The Inner Circle by T. C. Boyle
(Viking) $25.95

T. C. Boyle's novels and short stories contain characters whose pain is hidden behind idiosyncrasy, dogma, and desire, and he wrenches the seriousness of their lives from the consequences of their strange passions. In his latest novel, The Inner Circle, Boyle fixes his beam on the world of Alfred Kinsey, the Indiana-based sex researcher who, with his pioneering studies on human sexuality during the 1950s, laid the groundwork for the sexual revolution.

The Inner Circle, named after the small group of research assistants whom Kinsey employed, is the story of one of those assistants, John Milk. Milk--like all the characters in the book except Kinsey and his wife, Mac-- is fictitious, but everything about the mid-century Midwest in which the story takes place is spot-on. "The facts of Kinsey's life are accurate," Boyle said recently, speaking by phone from his home in Santa Barbara. "The world he inhabited is accurate. Everything else is a drama invented around it to try to think about what this person's life meant in history." Speaking of the ins and outs of sex research that populate the book, Boyle stressed the importance of verisimilitude over exposé. "I didn't want to embarrass anyone," Boyle said. "Some of these people are still alive. Only I know what's actually true in the book."

Such convincing immersion into modes of living unlike our own are what brings gravity to Boyle's off-center setups. Drop City, his previous novel, takes place in 1970 and tells the tale of a commune of hippies who decide to move from California's Russian River Valley to the Alaskan interior. The book is an elegy for the Back-to-the-Land movement, containing a mass of detail regarding the hunting, gathering, and construction one needs to do to survive (or, as the case may be, not survive) in this most unforgiving of climes.

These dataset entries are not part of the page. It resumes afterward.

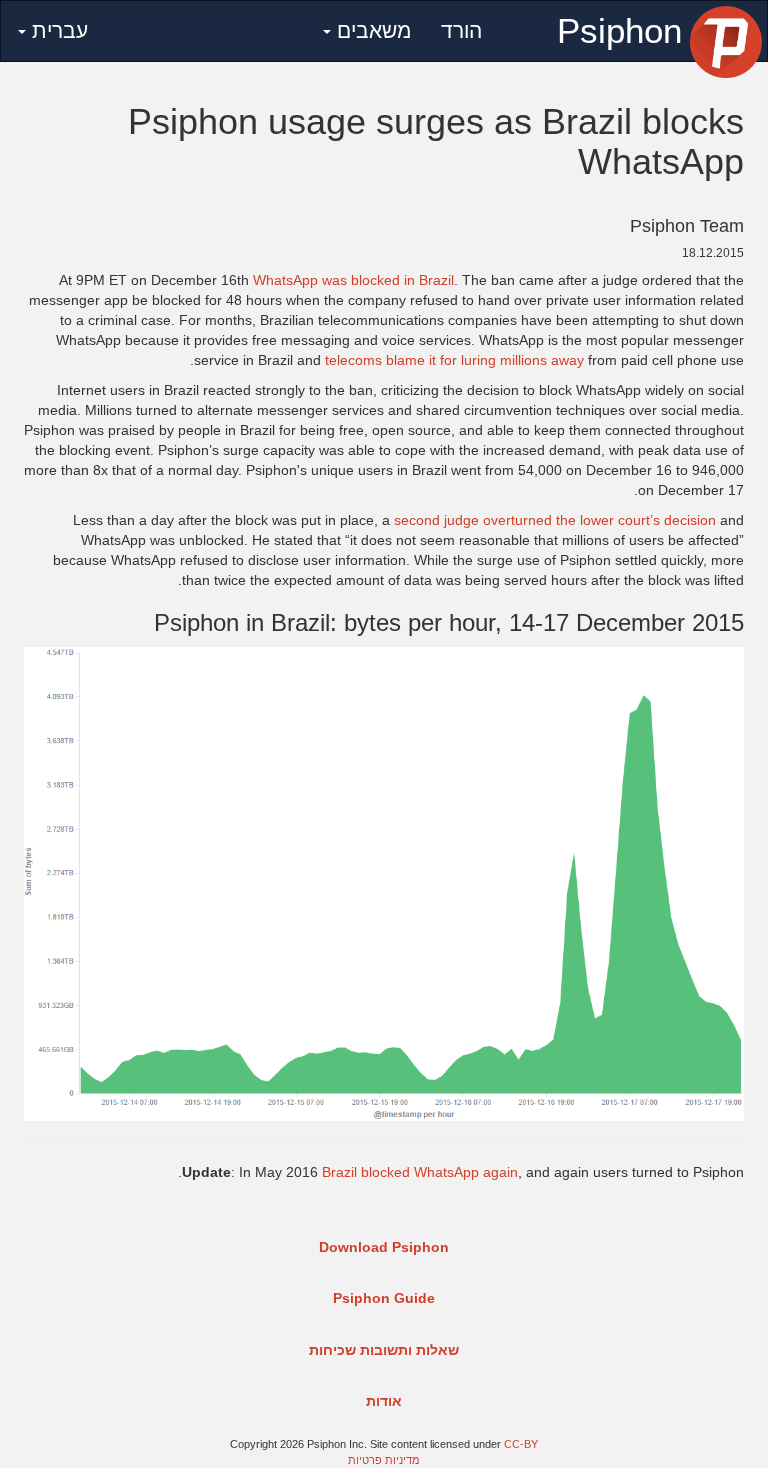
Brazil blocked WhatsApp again (420, 1172)
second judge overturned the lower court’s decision (555, 520)
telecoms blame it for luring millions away (454, 360)
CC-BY (521, 1444)
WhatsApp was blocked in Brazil (353, 280)
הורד (461, 30)
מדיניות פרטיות (384, 1460)
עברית (57, 30)
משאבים (371, 30)
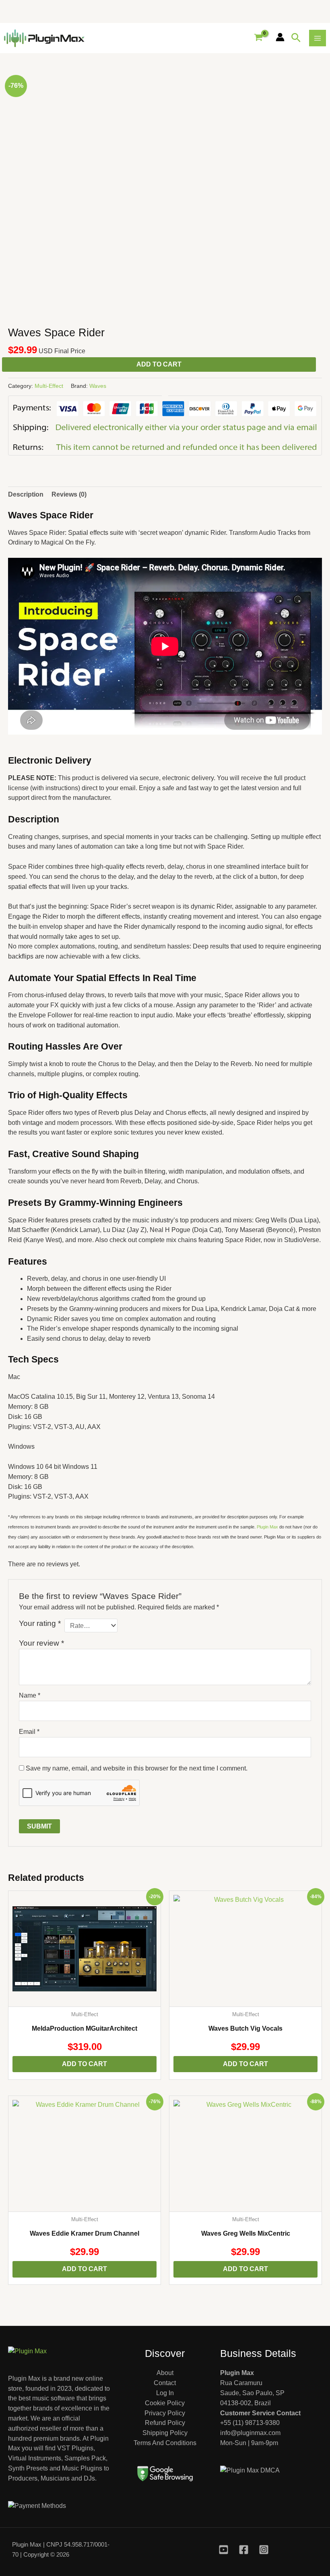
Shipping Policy (165, 2432)
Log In (165, 2393)
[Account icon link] (280, 37)
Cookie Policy (165, 2403)
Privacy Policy (164, 2413)
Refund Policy (165, 2422)
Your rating (40, 1623)
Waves (97, 386)
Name (29, 1695)
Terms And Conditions (165, 2442)
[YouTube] (224, 2550)
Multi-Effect (49, 386)
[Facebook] (244, 2550)
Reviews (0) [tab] (69, 494)
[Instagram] (264, 2550)
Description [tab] (25, 494)
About (165, 2372)
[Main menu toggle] (317, 38)
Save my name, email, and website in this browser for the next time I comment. (137, 1768)
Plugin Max (267, 1526)
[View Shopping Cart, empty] (258, 38)
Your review (41, 1643)
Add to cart (159, 364)
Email (29, 1731)
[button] (296, 38)
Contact (165, 2382)
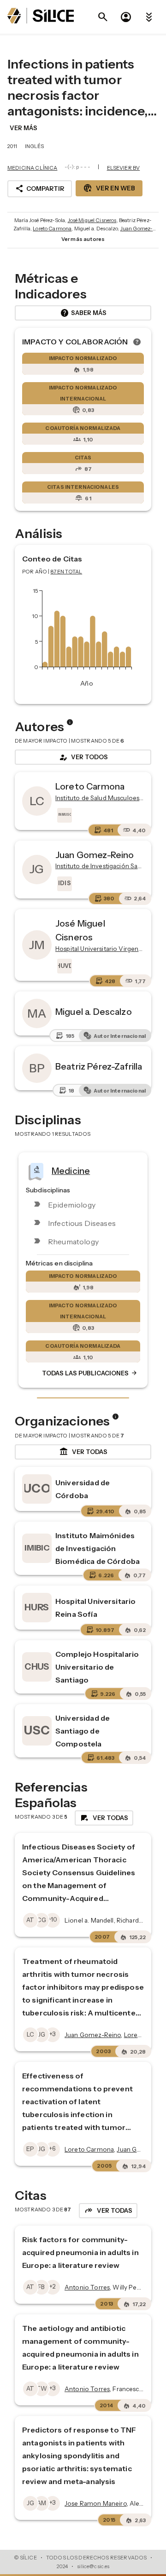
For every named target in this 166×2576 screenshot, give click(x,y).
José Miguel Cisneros (92, 220)
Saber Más (83, 313)
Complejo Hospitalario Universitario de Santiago (97, 1666)
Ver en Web (109, 188)
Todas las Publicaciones (90, 1373)
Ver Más (23, 128)
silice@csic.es (93, 2566)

In the case of The Inner Circle, Boyle's commitment to laying the factual groundwork yields a social milieu of benign sterility, with everything in its right place and not a moment of ambiguity to be had. Personified in the character of Milk, an intelligent yet guileless 22-year-old, Boyle captures an atmosphere of naiveté, curiosity, and fear about sexuality in American life following World War II. Professor Kinsey--or Prok, as he is known--is the one feral character in this tableau, and he finds in Milk the ultimate subject, bringing him on as a research assistant despite his complete lack of training.

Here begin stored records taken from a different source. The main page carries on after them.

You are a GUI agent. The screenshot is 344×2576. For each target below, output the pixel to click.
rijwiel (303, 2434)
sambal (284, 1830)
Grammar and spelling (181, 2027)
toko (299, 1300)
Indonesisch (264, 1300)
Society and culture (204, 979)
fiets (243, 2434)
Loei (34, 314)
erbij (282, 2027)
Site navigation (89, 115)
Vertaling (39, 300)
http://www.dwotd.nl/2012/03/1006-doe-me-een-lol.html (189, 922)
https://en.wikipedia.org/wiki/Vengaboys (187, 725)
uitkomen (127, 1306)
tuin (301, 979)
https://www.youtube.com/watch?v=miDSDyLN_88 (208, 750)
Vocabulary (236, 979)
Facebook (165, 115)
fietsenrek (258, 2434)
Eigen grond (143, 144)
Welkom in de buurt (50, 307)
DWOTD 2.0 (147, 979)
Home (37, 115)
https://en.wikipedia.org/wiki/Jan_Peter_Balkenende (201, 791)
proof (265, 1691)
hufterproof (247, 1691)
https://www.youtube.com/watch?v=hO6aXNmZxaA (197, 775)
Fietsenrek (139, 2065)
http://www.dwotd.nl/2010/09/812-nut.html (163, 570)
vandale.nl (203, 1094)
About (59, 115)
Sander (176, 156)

Kinsey's world is one of moral ambiguity, mixing real sexual awareness with the manipulative nature of the guru, holding everyone around him to his philosophy, chastising others for the slightest hesitation to fully embrace his everything-goes vision of human sexual relations. As Milk falls into Kinsey's web, growing equally awakened and used, he serves as a parallel of America's coming rendezvous with sexual destiny. "I am always interested in the conflict between our animal selves and our spiritual selves," Boyle said. "It's my old obsession."

Boyle, who will give a lecture (and a reading from The Inner Circle) for Seattle Arts & Lectures on October 5, is known for his spirited appearances. "I normally do my little shtick, a little comedy, then a reading, but they want me to give an actual lecture, so I'll try to talk to how you integrate historical figures into fiction, and more importantly, why? Also, I hope to read some of the actual letters that were sent to Dr. Kinsey." He paused. "They are utterly, utterly heartbreaking."